> How to complete this task
All that is needed is the lines from the one containing "The height and width of the screenshot is (721, 1366)." through the end of the listing, printed exactly, with no pictures among them.

> Provided records
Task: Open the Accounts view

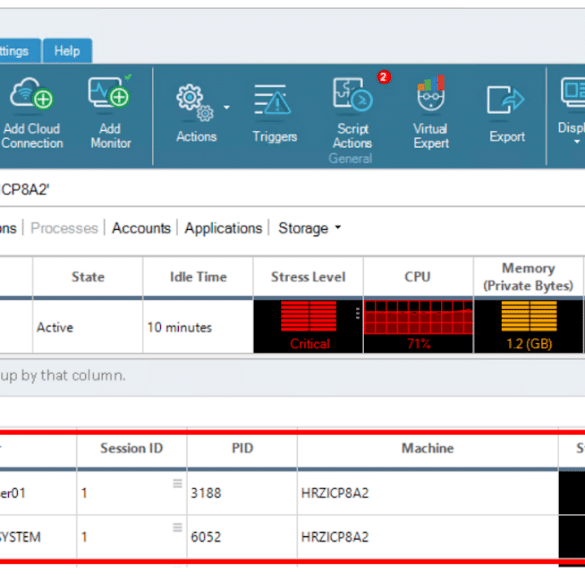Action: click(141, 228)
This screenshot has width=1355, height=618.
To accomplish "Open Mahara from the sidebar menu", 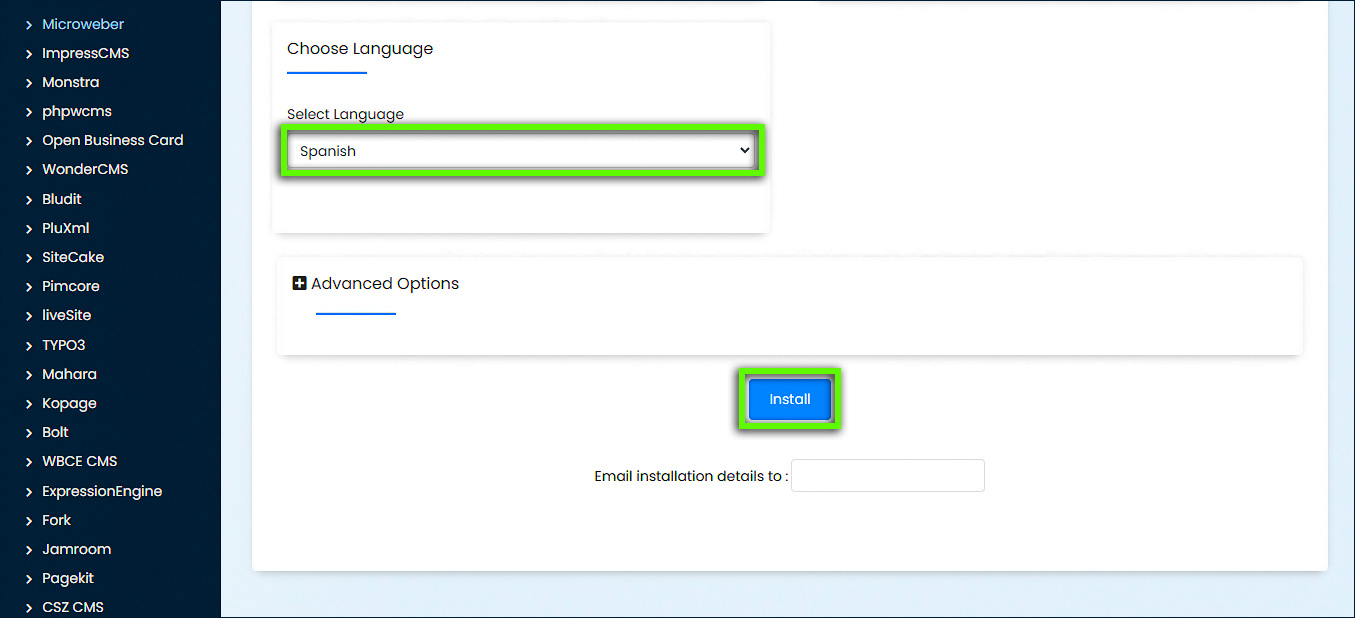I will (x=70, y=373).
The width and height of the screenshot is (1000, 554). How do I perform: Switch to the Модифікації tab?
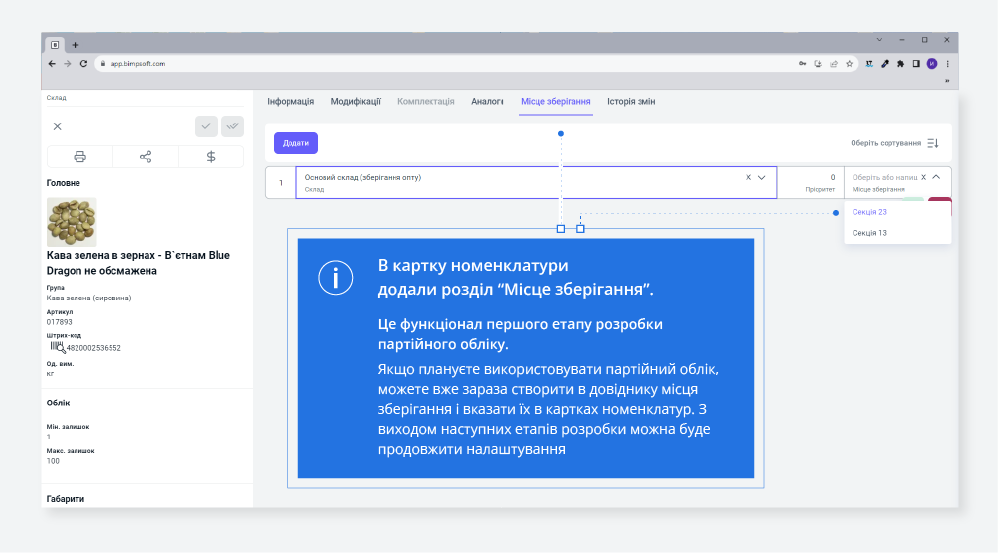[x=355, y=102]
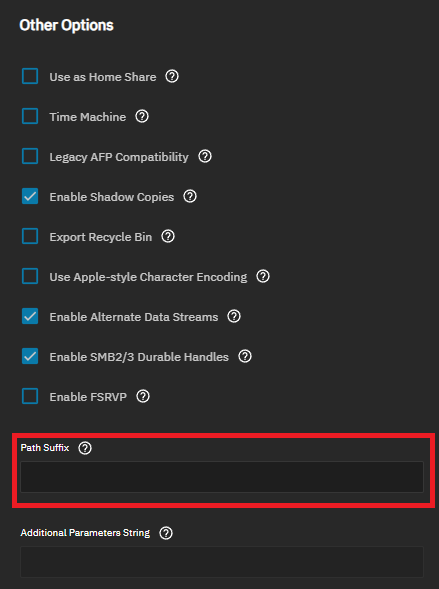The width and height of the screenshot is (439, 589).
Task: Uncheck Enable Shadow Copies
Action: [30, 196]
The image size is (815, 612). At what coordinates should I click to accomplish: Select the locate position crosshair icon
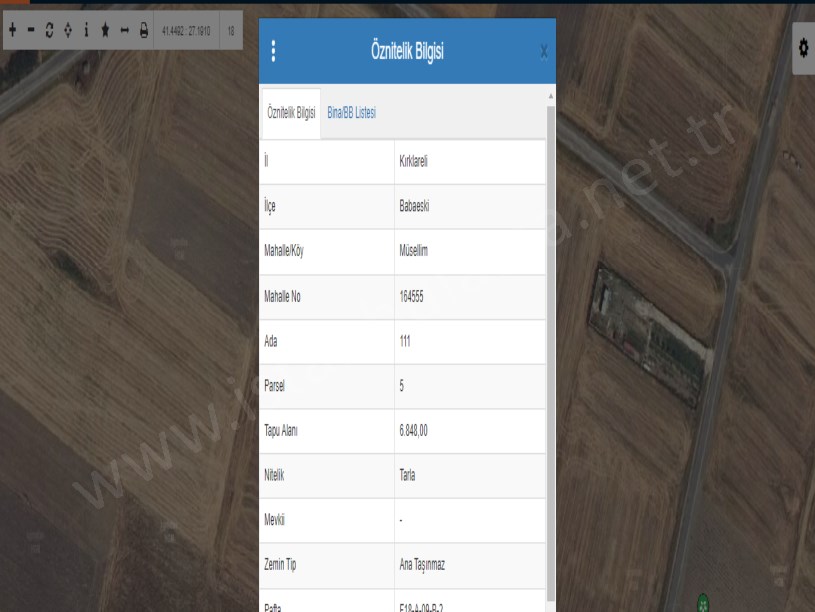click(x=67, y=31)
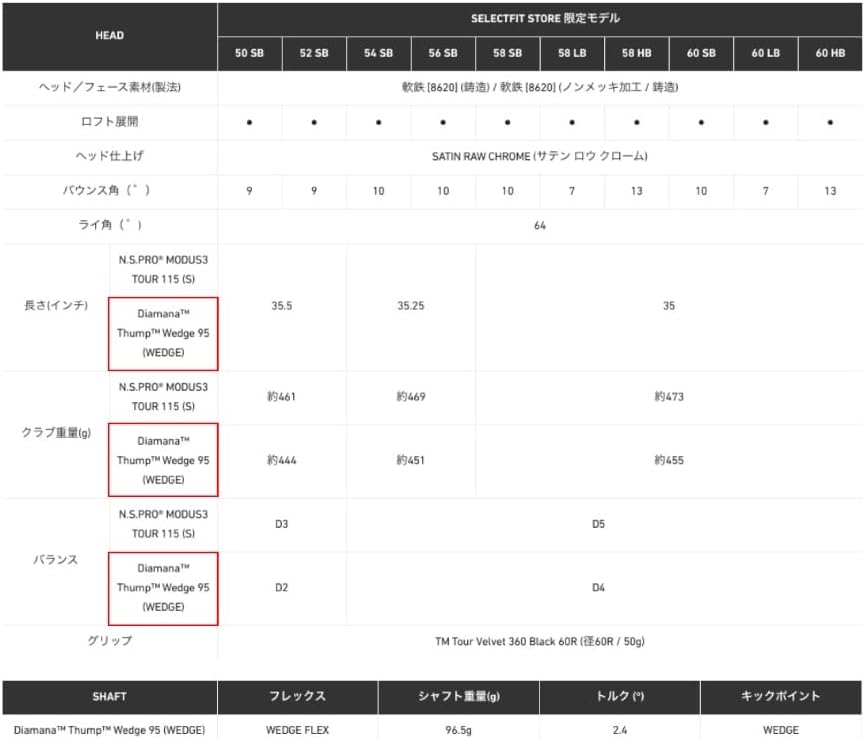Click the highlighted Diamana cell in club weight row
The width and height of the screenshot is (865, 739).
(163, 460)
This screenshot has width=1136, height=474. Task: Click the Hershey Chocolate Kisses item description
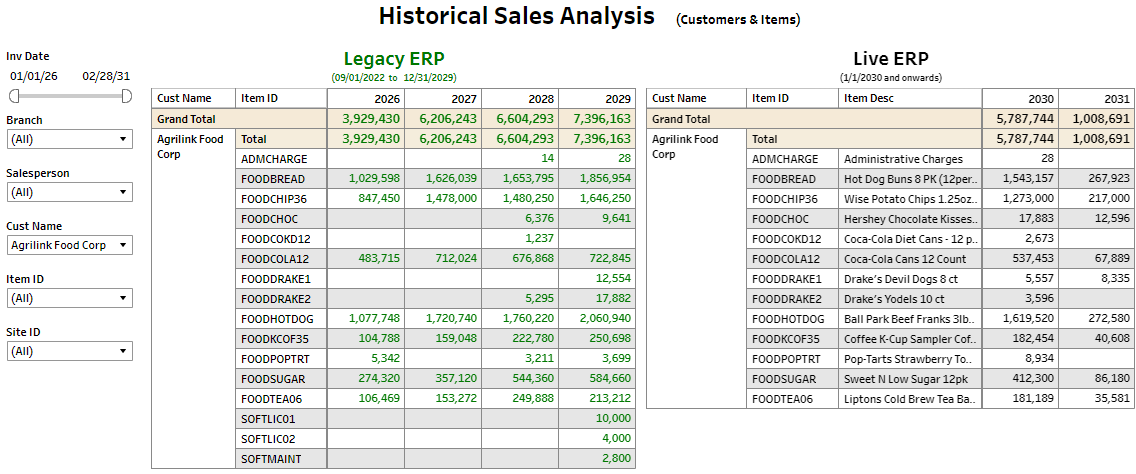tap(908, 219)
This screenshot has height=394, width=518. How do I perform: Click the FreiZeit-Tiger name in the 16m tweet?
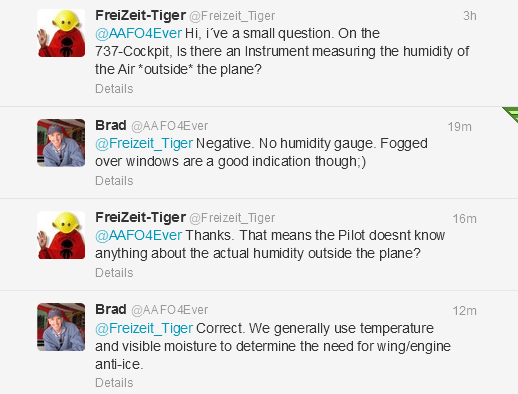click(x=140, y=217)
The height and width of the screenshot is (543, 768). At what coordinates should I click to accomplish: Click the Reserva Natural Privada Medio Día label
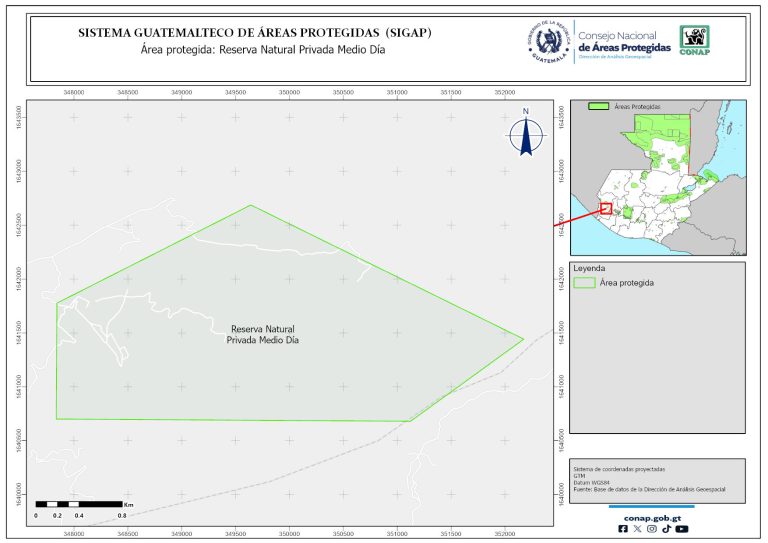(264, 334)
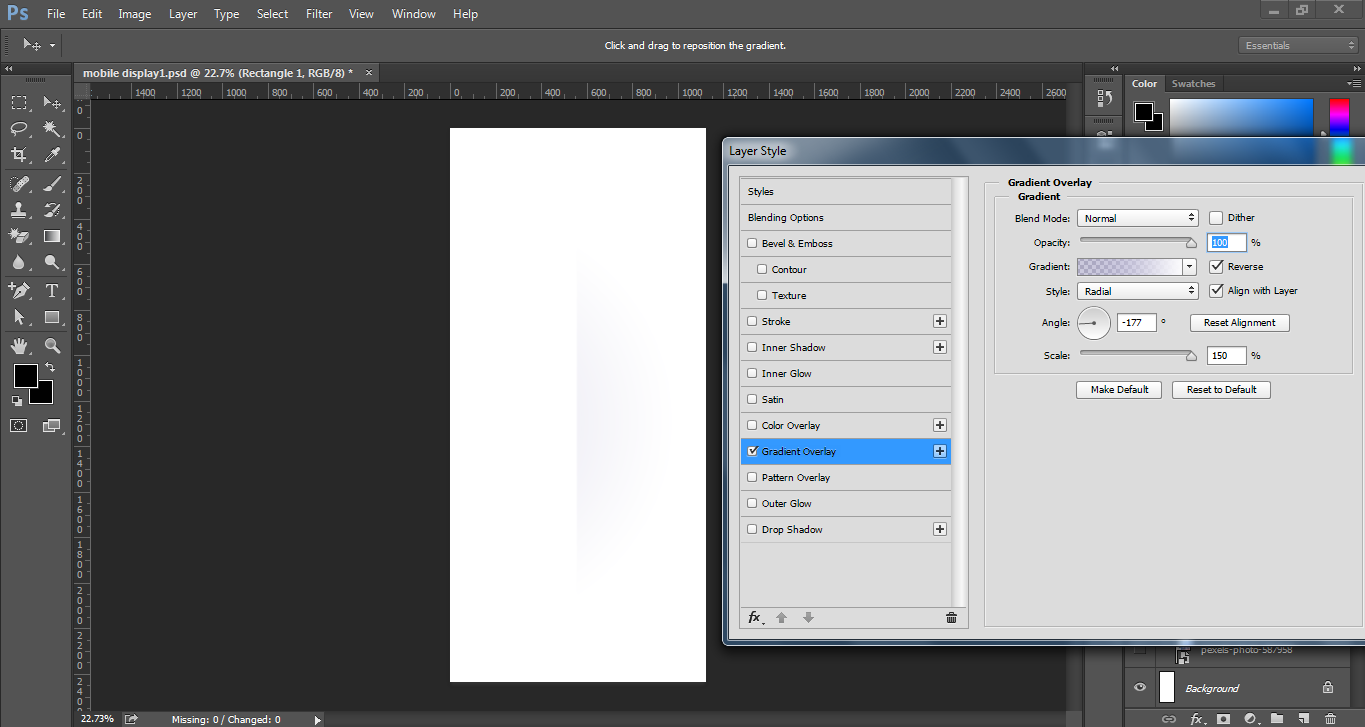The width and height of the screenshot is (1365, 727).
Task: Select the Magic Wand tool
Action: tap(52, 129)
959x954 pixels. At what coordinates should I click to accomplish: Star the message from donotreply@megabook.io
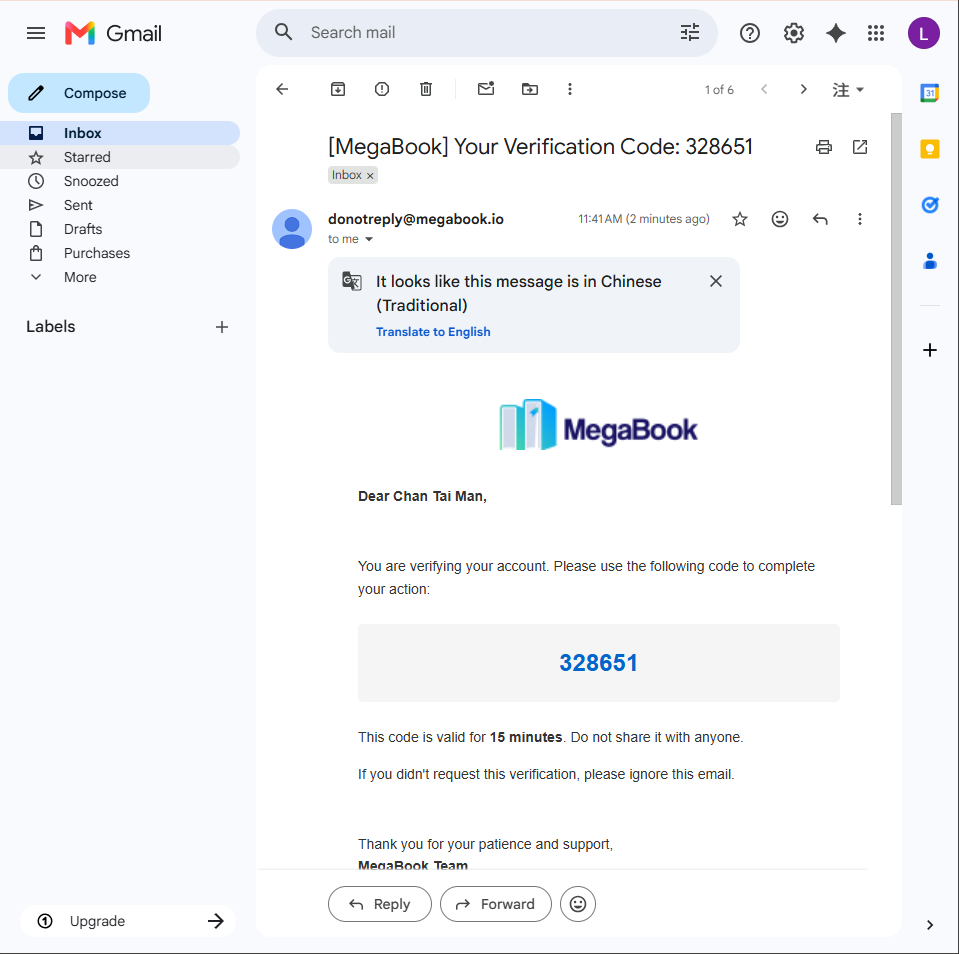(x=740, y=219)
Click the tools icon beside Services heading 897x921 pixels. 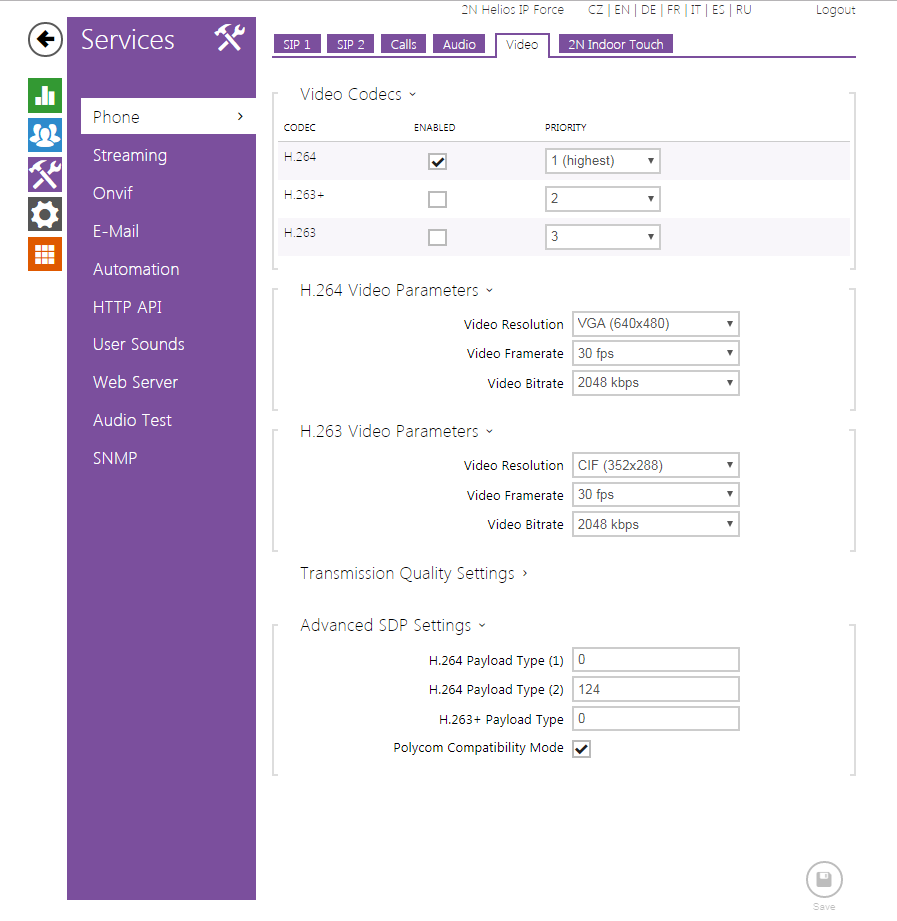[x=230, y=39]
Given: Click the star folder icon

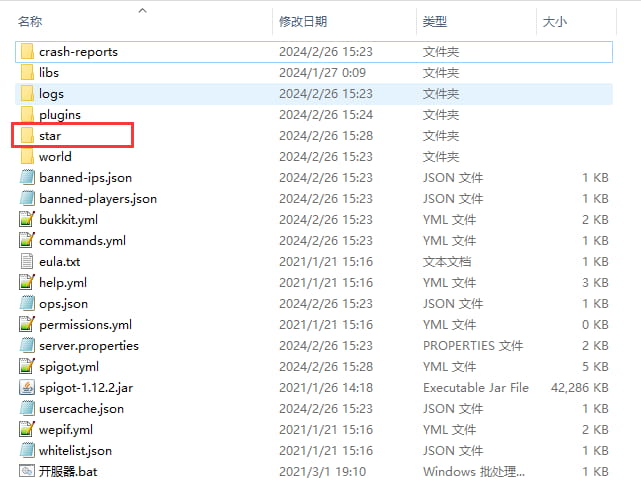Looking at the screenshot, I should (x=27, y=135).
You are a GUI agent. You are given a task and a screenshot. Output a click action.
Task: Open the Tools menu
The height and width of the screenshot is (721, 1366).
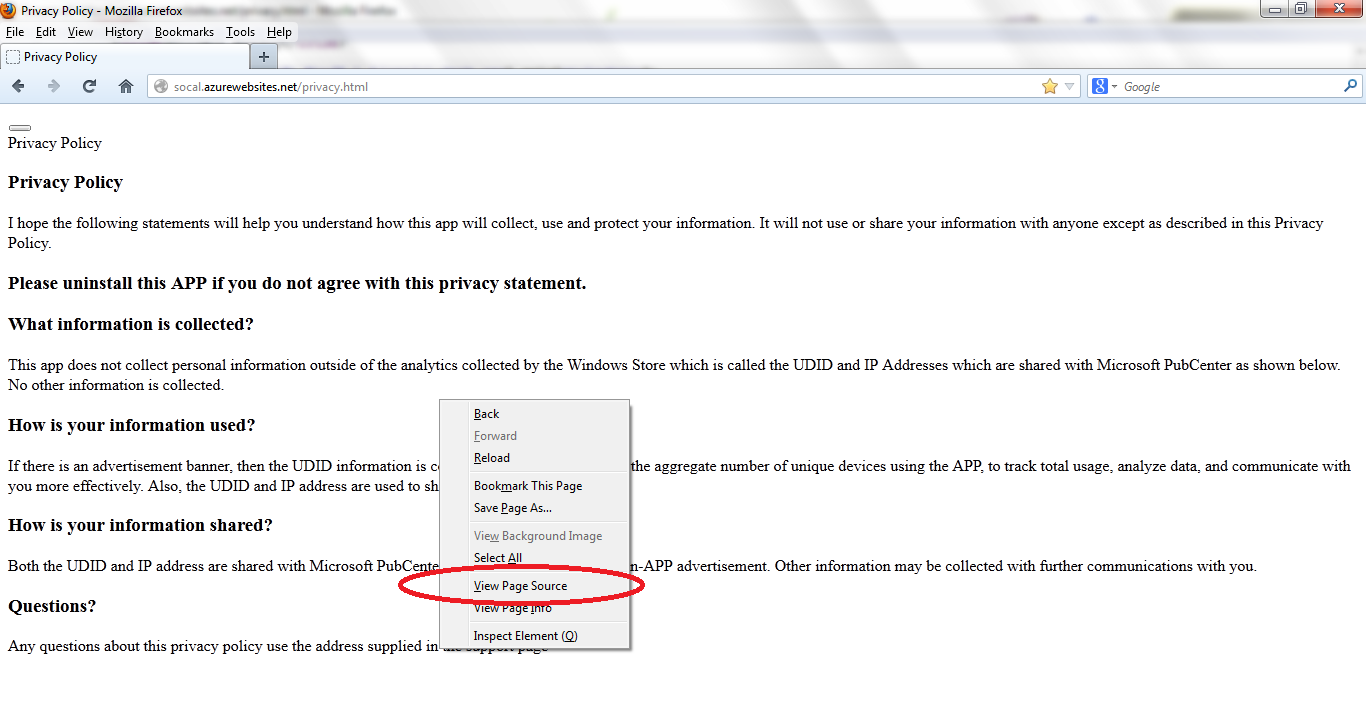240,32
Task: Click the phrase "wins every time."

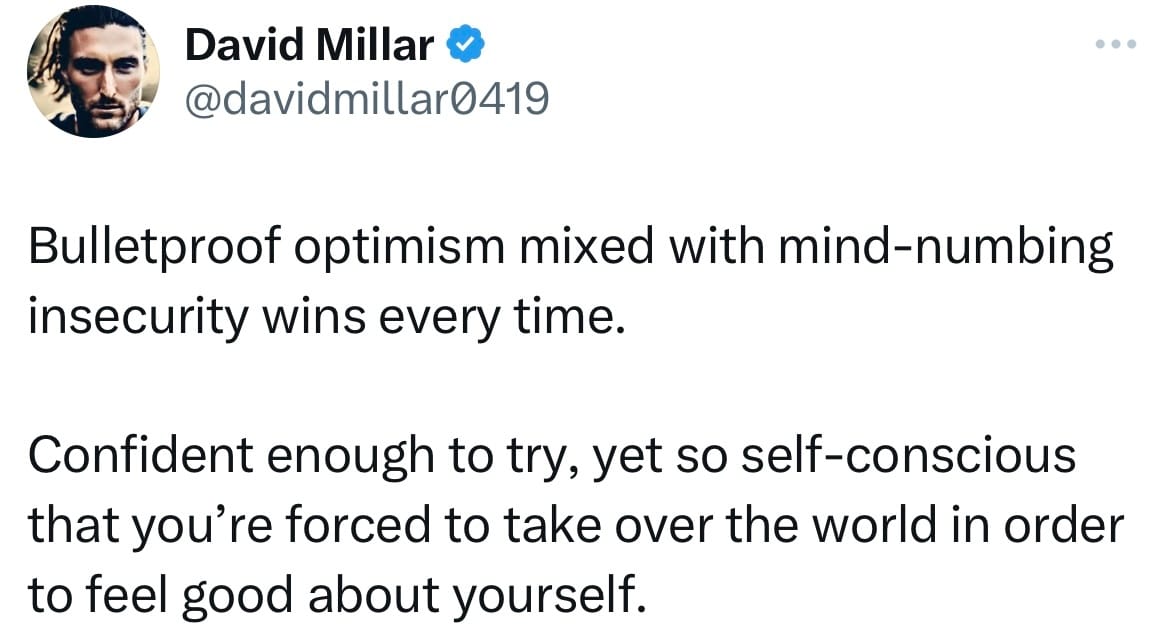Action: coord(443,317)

> Your response
The height and width of the screenshot is (721, 1366).
240,32
Task: Click the phrase "wins every time."

Action: coord(443,317)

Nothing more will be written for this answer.